The lawsuit injects more drama to the Trump campaign as rumors swirl about the Republican presumptive nominee's vice presidential pick.
Sam Nunberg, who was fired late last summer from the campaign after racially charged Facebook posts of his surfaced, is the former aide being sued. Nunberg's lawyer, Andrew Miltenberg, told CNN Wednesday that Nunberg is being accused of "violating certain confidentiality provisions by talking about Donald Trump after he was no longer associated with the campaign."
"It has to do with information within the campaign and relationships between the various people within the campaign," Miltenberg said, adding that he would not elaborate further.
Miltenberg told CNN Wednesday that the Trump camp had asked a judge for the arbitration to be sealed.
However, some of the exhibits in the suit were not sealed, including three news stories to back up its claim that Nunberg breached his confidentiality agreement. One is a New York Post report of two campaign staffers screaming at each other in the streets, and the others are Politico articles headlined "Fired Trump aide backs Ted Cruz" and "Trump campaign gets personal," which included quotes from Nunberg.
In Nunberg's affidavit obtained by CNN, Nunberg says he did not provide the New York Post with any information concerning "that embarrassing and lurid event" between Trump's then-campaign manager, Corey Lewandowski, and its current spokeswoman, Hope Hicks. Nunberg alleges that the Trump campaign is trying to "silence media coverage" of the relationship between Lewandowski and Hicks, calling it a "sordid and apparently illicit affair."
Nunberg also claims in the affidavit that he is being sued "in retaliation for my change of political opinion and the free exercise of my First Amendment right to abandon my political backing of Mr. Trump." (Nunberg endorsed Texas Sen. Ted Cruz after leaving the Trump campaign.)
Trump Organization General Counsel Alan Garten confirmed the lawsuit but declined to disclose additional details because the suit is "subject to arbitration."
On Wednesday night the Trump campaign issued a statement by Garten explaining the litigation.
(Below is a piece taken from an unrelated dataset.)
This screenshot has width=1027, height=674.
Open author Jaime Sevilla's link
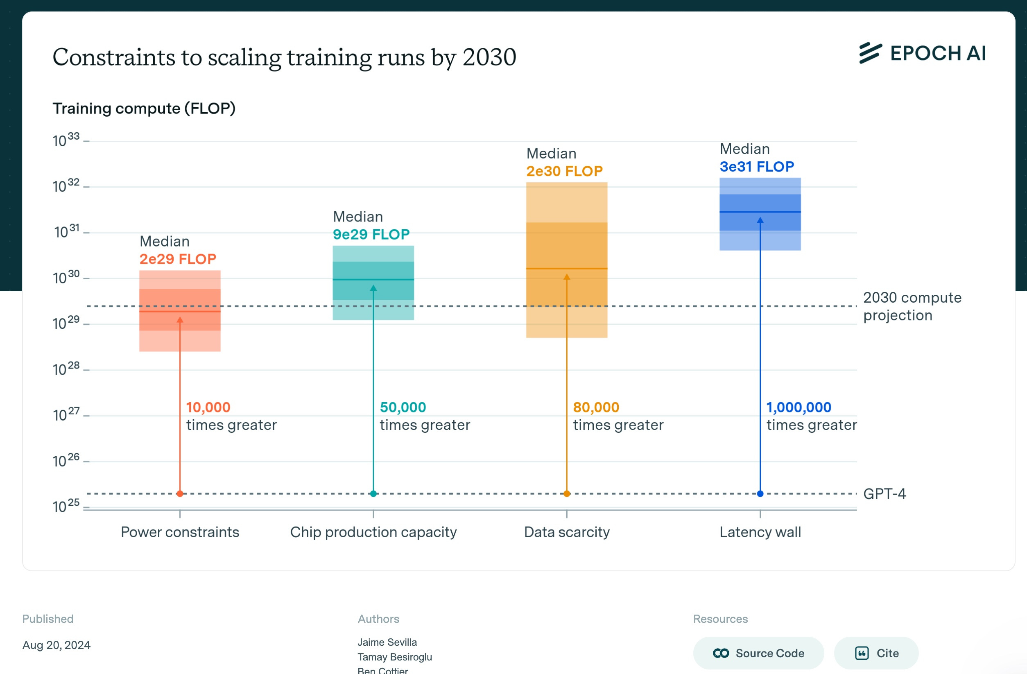[x=387, y=642]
"As is standard practice for all major businesses, organizations and other entities dealing with proprietary information, Mr. Trump requires employees to sign and adhere to strict confidentiality agreements," the statement said. "When the agreements are not adhered to he will enforce them to the full extent of the law, and Mr. Trump's litigation track record on such matters is outstanding. With regard to Mr. Nunberg, this agreement specifically calls for arbitration, and Mr. Nunberg is simply looking for free publicity using categorically false claims."
News of the lawsuit was first reported
by The Associated Press.
Trump's attorneys filed the lawsuit Tuesday in New York Supreme Court.
Nunberg, through his association with longtime Trump political adviser Roger Stone, advised Trump amid his flirtation with a presidential run in 2012. And when Trump began preparing his 2016 bid, Nunberg was again at his side, making early preparations for a potential campaign.
But late last summer, racially charged posts
that Nunberg posted on Facebook surfaced and the campaign fired him.
Since then, Nunberg has been fiercely critical of Trump and his campaign staff, particularly Lewandowski, who is now a CNN contributor.
The suit comes as Trump is preparing to select a vice presidential running mate later this week.